Problem description
Lines with "folder" in them are to be located in the listing below and copied.

Data extract
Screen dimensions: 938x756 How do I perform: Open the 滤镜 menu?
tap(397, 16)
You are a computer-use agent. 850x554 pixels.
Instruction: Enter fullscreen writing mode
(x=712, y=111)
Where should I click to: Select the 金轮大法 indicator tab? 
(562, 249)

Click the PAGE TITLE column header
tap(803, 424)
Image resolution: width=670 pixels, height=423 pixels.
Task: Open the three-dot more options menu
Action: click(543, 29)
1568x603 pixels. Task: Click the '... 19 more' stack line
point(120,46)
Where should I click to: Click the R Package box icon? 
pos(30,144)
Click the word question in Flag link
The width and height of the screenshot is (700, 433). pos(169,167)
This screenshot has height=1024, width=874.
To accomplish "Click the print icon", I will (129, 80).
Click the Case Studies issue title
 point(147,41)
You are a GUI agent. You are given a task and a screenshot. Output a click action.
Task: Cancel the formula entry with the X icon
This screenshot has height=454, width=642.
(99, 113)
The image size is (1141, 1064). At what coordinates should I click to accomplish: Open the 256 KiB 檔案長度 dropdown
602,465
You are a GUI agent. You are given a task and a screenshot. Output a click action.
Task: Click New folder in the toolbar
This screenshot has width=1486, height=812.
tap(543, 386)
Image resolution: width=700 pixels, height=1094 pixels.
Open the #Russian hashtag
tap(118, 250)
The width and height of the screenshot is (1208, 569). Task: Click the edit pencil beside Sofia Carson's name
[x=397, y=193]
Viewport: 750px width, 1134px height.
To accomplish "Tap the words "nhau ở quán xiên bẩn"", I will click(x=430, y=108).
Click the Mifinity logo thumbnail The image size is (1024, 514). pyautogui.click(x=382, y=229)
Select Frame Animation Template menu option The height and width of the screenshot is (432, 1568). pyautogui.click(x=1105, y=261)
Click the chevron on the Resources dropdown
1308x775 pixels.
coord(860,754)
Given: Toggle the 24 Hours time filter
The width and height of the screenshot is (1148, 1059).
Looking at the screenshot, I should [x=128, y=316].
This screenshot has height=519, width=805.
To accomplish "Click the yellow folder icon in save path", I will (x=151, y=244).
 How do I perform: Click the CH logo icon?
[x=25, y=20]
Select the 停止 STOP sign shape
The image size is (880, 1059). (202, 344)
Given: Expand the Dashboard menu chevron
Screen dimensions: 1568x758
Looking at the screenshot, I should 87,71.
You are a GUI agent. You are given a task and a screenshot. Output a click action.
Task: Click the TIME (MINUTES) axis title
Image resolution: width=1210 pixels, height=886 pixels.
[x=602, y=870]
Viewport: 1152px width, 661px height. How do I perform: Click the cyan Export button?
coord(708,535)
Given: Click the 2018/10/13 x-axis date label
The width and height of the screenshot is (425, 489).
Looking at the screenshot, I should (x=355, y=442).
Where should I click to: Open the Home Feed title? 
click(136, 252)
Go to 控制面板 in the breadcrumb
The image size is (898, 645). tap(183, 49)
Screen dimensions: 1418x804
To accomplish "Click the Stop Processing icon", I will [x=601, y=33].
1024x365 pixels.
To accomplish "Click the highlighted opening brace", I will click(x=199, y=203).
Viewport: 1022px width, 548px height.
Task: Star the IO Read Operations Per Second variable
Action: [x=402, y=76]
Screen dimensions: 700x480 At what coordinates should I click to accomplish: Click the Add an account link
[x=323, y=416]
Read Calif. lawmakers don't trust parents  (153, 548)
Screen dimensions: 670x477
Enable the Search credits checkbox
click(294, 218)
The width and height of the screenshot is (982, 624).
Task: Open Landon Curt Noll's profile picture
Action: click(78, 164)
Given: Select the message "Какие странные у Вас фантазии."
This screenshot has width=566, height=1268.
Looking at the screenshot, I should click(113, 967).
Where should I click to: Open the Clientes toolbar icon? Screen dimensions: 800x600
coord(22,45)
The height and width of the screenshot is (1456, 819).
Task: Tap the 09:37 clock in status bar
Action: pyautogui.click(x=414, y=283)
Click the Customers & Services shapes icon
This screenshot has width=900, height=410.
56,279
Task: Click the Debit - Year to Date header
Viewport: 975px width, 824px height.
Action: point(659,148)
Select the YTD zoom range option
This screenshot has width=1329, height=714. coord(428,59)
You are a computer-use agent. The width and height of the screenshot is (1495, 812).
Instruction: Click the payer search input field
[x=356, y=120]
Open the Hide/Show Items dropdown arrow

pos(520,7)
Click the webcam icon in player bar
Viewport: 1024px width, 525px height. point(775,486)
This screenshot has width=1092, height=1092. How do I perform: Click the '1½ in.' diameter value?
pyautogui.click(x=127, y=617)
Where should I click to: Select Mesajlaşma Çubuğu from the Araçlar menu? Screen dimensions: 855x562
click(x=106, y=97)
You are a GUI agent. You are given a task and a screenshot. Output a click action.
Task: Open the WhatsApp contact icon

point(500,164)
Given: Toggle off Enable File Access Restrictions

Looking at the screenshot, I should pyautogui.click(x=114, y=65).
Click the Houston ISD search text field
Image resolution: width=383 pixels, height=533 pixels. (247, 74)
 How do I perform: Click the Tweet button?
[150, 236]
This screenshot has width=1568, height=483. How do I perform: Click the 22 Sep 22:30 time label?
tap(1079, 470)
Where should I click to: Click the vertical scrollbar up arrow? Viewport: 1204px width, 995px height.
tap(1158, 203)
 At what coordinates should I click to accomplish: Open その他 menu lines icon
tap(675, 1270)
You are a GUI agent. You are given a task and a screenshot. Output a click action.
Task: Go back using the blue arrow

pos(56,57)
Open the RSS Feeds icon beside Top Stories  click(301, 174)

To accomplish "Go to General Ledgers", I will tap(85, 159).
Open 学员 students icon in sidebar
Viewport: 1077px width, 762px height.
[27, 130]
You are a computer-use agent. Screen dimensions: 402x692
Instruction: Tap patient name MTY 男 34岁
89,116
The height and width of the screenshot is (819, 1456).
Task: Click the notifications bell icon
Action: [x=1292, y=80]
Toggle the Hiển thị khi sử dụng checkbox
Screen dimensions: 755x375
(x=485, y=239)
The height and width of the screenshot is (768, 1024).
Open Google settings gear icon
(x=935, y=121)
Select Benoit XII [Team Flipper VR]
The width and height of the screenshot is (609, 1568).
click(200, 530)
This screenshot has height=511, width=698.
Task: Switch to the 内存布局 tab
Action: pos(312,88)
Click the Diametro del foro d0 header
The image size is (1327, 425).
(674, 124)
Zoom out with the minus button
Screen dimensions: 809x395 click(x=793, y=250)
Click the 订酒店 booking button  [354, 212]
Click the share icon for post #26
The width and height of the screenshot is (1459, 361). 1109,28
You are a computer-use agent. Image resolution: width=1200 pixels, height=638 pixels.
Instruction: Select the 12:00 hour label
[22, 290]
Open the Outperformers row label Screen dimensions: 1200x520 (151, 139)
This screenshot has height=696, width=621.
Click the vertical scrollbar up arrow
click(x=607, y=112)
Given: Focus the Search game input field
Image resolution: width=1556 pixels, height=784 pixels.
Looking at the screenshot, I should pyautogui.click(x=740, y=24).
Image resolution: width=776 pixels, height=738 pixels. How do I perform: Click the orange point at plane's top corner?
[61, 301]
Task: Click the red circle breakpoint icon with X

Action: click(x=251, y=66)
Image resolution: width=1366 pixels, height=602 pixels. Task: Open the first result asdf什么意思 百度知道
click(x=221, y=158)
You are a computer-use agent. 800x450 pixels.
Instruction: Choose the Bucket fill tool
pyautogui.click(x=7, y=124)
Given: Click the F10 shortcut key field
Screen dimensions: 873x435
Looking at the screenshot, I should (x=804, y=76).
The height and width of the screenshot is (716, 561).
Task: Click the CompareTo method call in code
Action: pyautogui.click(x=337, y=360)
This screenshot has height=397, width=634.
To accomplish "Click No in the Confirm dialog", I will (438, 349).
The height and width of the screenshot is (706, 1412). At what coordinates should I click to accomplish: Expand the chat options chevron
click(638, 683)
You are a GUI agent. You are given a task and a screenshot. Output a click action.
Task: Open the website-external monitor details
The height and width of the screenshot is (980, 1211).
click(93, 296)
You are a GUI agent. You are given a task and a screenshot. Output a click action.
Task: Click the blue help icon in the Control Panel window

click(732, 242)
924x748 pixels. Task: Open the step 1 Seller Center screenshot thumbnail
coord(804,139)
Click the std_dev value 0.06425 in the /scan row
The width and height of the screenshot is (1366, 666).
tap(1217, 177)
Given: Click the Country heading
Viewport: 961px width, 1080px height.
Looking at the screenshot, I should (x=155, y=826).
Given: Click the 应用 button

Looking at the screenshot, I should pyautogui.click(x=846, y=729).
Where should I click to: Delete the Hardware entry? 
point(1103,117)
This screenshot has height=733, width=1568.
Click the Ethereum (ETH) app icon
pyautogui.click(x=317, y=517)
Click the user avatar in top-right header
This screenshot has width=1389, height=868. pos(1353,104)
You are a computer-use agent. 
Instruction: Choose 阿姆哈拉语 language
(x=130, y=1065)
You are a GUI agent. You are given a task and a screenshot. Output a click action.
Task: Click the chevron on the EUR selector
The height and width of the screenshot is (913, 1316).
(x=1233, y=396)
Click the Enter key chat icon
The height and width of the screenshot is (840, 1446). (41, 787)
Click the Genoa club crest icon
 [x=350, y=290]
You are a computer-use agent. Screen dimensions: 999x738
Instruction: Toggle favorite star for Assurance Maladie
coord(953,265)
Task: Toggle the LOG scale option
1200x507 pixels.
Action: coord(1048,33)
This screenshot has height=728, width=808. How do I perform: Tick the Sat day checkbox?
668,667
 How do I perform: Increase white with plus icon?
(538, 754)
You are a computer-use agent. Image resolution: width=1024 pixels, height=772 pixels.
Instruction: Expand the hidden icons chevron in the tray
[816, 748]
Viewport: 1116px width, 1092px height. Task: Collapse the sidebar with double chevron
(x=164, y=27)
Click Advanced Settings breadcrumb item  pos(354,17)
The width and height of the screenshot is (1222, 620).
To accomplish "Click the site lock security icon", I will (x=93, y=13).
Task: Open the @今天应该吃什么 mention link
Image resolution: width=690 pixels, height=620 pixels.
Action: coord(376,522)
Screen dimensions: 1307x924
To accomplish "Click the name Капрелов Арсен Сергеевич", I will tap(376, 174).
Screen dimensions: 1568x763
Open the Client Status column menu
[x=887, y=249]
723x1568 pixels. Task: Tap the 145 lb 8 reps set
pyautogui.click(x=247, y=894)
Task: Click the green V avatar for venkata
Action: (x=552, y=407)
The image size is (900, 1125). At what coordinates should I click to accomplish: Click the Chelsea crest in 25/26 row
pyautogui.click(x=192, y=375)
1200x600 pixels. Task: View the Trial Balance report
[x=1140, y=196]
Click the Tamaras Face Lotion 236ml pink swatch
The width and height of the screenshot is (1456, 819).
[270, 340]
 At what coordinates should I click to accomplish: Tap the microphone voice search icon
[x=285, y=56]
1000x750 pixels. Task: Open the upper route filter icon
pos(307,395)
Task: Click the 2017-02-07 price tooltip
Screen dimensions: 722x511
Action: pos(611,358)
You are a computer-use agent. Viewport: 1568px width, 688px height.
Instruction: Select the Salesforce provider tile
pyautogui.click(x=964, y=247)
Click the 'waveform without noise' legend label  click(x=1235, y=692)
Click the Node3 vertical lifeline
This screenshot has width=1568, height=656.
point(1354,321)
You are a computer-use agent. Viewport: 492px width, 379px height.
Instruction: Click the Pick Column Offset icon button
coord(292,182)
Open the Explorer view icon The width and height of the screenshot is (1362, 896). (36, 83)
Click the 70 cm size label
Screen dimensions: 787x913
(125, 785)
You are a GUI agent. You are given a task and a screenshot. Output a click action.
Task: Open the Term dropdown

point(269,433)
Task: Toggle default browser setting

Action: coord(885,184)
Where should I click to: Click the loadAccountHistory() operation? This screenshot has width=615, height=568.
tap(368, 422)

Exercise response
Task: Click New folder in the toolbar
To accomplish "Click the yellow folder icon in save path", I will (x=151, y=244).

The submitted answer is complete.